● Your objective
Output, word for word, the line that contains "You are a computer-use" and all lines after it in the records below, omitting pictures.

Stored data entries

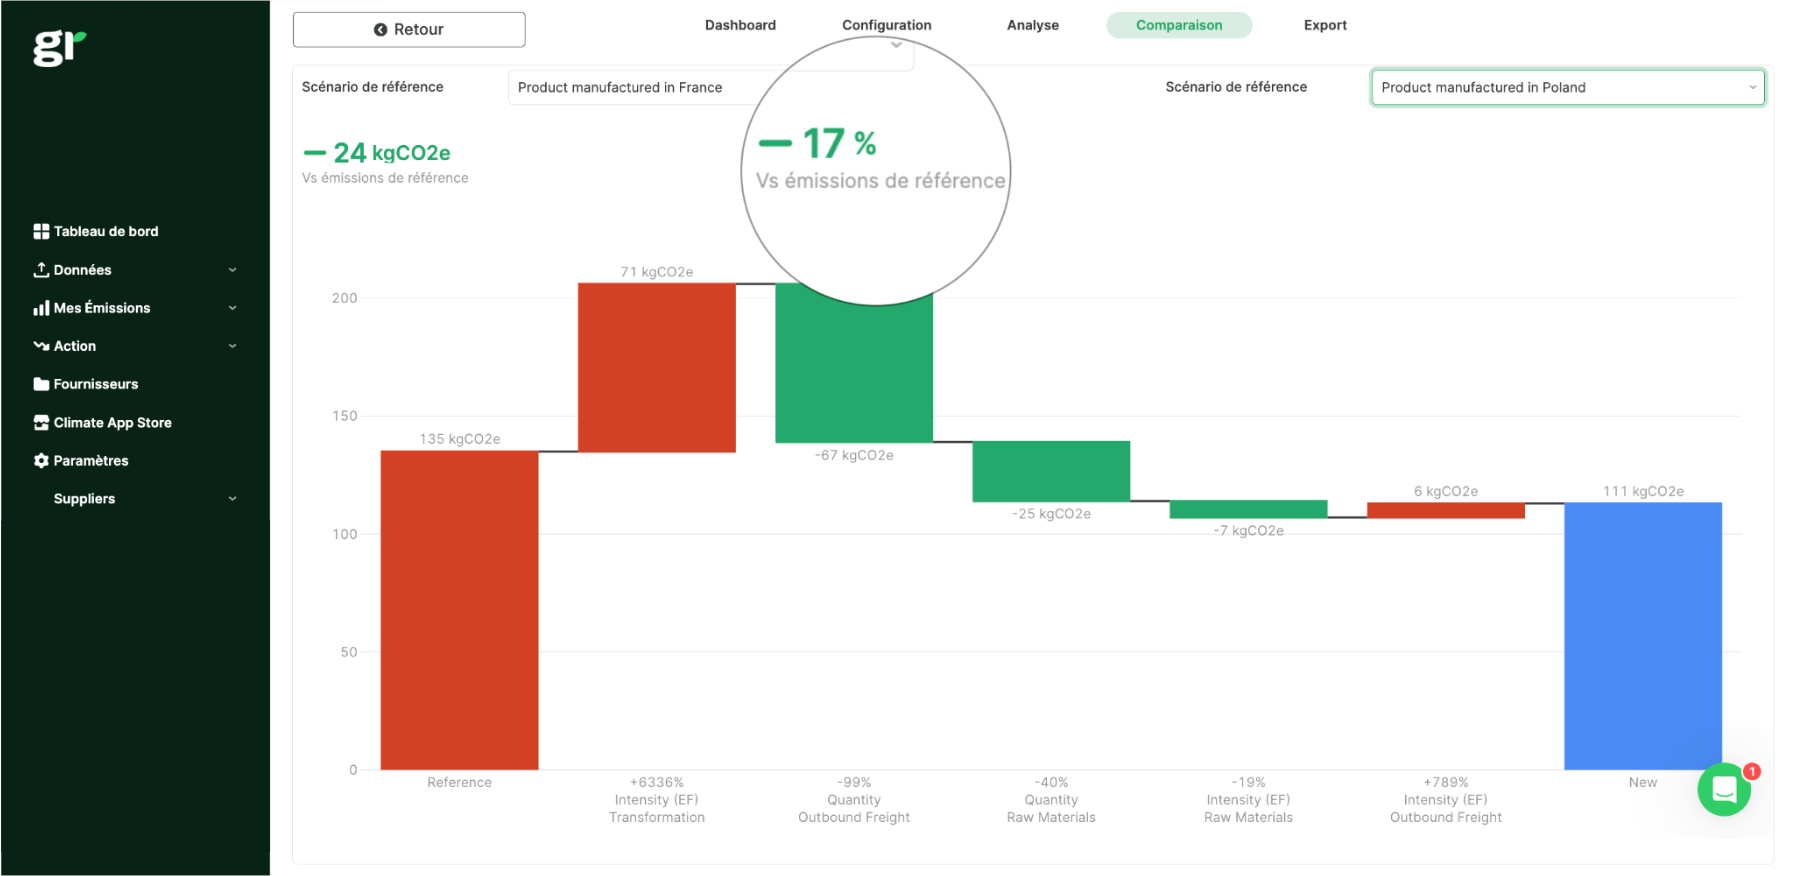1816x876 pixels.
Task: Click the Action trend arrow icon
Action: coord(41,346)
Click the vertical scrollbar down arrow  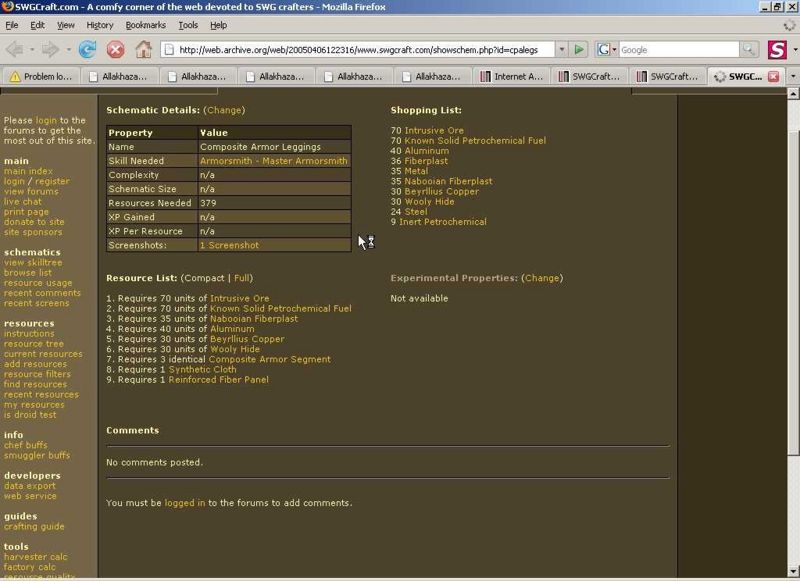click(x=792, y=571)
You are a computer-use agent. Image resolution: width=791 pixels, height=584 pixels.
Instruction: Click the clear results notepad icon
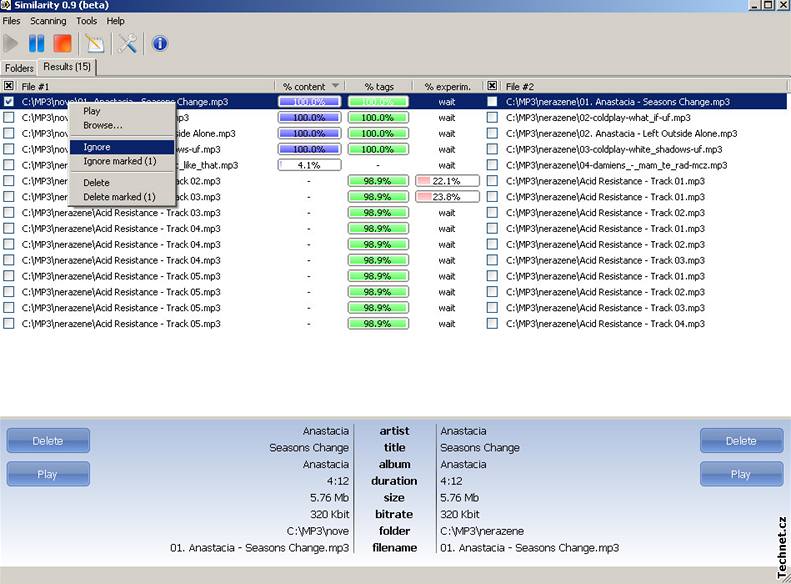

● Solution for this exercise
You are a computer-use agent. Image resolution: width=791 pixels, height=584 pixels.
Instruction: Click the clear results notepad icon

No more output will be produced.